Graphic Novel Monday: A Contract with God, by Will Eisner

A Contract with God, and Other Tenement Stories, by Will Eisner. Published 2000 by DC Comics. Literary Fiction.

As one of the founders of the comic book form, Will Eisner is deserving of attention from anyone even marginally interested in comics, graphic novels or any form of popular sequential art. A Contract with God, originally published in 1978, is a very important work in the form.

The book is made up of four short stories, all set in the same New York tenement building in the early 20th century. Characters include housewives and working stiffs, kids and parents, ambitious upstarts and lonely basement dwellers. Their stories are raw, raunchy and presented unvarnished. Eisner writes about his philosophy of realism:
...I tried to adhere to a rule of realism which requires that caricature or exaggeration accept the limitations of actuality...I set aside two basic constrictions that so often inhibit the medium- space and format. Accordingly, each story was written without regard to space and each was allowed t develoop its format from itself; that is, to evolve from the many cases, an entire page is set out as a panel. The text and the balloons are interlocked with the art. I see all as threads of a single fabric and exploit them as a language.
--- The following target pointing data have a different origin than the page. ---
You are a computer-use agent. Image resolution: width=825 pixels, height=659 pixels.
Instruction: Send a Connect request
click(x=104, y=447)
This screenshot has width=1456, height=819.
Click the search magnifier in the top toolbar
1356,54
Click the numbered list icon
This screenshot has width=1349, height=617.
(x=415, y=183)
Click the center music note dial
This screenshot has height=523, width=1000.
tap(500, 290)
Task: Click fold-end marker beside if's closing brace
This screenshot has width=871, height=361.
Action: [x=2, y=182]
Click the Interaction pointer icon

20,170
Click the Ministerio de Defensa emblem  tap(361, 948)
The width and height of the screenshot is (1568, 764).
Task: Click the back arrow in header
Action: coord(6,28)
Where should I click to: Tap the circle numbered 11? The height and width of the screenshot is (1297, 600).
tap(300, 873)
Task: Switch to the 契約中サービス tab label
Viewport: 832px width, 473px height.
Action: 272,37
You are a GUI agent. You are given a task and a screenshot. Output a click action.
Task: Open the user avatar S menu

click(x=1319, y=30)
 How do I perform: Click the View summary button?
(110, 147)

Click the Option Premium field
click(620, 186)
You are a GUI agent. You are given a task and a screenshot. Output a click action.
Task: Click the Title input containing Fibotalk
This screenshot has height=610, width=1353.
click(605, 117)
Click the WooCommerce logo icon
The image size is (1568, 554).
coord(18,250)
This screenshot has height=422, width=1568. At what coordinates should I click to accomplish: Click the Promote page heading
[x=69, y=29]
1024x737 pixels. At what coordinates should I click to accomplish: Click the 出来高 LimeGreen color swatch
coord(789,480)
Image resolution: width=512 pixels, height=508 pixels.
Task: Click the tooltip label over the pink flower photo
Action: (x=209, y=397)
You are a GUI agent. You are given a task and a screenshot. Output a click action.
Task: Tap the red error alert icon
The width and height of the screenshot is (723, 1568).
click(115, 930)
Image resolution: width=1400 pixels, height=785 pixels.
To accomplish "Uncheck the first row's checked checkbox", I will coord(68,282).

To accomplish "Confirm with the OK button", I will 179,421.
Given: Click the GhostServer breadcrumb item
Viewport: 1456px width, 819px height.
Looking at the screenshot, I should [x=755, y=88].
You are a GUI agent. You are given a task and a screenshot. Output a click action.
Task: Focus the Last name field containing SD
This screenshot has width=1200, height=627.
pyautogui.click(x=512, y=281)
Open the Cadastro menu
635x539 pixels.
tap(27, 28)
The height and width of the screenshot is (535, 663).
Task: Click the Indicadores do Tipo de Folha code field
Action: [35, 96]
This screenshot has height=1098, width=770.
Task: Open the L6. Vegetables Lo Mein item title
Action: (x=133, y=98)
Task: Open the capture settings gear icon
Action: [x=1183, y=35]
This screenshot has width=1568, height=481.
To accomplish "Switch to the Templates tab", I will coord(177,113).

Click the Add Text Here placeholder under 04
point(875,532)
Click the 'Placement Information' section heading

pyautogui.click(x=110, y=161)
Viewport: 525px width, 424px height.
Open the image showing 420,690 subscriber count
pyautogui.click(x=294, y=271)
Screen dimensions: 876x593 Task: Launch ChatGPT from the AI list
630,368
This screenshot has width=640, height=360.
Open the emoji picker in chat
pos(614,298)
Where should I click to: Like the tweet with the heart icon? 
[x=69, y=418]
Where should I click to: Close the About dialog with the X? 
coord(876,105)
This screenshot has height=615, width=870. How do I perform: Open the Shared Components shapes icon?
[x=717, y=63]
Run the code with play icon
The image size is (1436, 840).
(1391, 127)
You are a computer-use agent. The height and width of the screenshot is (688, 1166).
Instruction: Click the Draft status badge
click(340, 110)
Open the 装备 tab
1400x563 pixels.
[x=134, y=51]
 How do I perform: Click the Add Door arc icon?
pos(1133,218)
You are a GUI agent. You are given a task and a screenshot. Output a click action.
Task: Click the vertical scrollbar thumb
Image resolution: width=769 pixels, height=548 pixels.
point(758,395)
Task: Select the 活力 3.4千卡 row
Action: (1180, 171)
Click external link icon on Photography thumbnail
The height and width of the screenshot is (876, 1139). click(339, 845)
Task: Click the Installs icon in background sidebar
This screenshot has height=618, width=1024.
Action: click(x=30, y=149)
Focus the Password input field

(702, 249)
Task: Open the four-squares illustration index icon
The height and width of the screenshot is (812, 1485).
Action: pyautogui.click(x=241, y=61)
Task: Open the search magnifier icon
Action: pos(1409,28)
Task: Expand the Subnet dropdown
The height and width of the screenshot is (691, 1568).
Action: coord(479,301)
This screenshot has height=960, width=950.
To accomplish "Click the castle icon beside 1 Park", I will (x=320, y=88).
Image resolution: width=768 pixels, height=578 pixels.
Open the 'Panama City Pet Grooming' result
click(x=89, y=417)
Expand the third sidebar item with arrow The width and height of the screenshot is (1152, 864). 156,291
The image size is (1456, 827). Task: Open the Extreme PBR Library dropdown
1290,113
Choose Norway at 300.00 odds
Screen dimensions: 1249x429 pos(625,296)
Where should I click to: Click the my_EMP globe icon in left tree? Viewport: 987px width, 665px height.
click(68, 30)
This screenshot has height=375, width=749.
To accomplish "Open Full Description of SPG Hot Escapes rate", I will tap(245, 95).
If I have been successful at this, there will be no interruption in the flow of narrative because the picture and the text are so totally dependent on each other as to be inseparable for even a moment.
Eisner's words do a lot to illuminate the apparent chaos on the pages, brimming and bubbling over with energy and vivacity. The characters are unglamorous and real, and his writing is colloquial and rich in vernacular, including the Yiddish slang of his mainly Jewish characters. He creates a vivid tableau of time, place and culture. A Contract with God is comic book for adults covering a range of subjects including religion, sex, adultery and more. A seminal work in the history of comics, it's also essential reading for anyone wanting to get to know the form.

Rating: BUY

FTC Disclosure: I did not receive this book for review from the publisher.


Meytal Radzinski said...

It sounds interesting even beyond the "graphic novel" bit. I'm particularly intrigued by the idea of accurate Yiddish slang - I'm curious to see how Eisner handles this.

Anonymous said...

I love any Jewish-related story. I love the humor and the way the mind of the author and characters work. This looks like a good one :-)

ADL said...

Incidentally, given your interest in Jewish themes and graphic novels, you might be interested in this news:

Literature Crazy said...

I really do need to read this book. I don't think I can consider myself "educated" in the graphic novel/comic/sequential art format if I haven't read anything by Eisner. Thanks for the reminder.

Ana S. said...

I read this last year and I agree, it's essential reading for comics fans. I need to get my hands on the rest of the trilogy.